Subarachnoid hemorrhage increases superoxide dismutase activity in canine cerebral arteries

The mechanisms underlying the pathogenesis of cerebral vasospasm following subarachnoid hemorrhage (SAH) are not well understood. Previous studies demonstrated that the cerebral arterial wall is exposed to oxidative stress after SAH. The superoxide anion (O₂^-) appears to be an important mediator of vasospasm. The present study was designed to characterize superoxide dismutase (SOD) activity in cerebral arteries obtained from normal dogs as well as from dogs exposed to SAH. The "double hemorrhage" canine model of the disease was used. Large cerebral arteries were dissected and superoxide dismutase activity was assayed spectrophotometrically by the inhibition of the reduction of acetylated cytochrome C in a xanthine/xanthine oxidase system.
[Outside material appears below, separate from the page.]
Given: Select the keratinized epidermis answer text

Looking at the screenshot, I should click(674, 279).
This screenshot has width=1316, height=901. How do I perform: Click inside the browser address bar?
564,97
Seven days after SAH, we found significant increase (P < 0.05) in total vascular SOD activity in arteries exposed to autologous blood. Normal middle cerebral artery SOD activity was 40 ± 4 vs. 65 ± 9 U/mg protein in SAH. Total SOD activity in the circle of Willis was 42 ± 4 vs. 56 ± 4, normal vs. SAH. Similarly SOD activity in the posterior cerebral artery was 41 ± 1 vs. 49 ± 3, normal vs. SAH. Our results suggest that SAH may increase the activity of SOD in cerebral arteries. The detected increase in SOD activity may represent adaptive response of the vascular wall to the oxidative stress after SAH.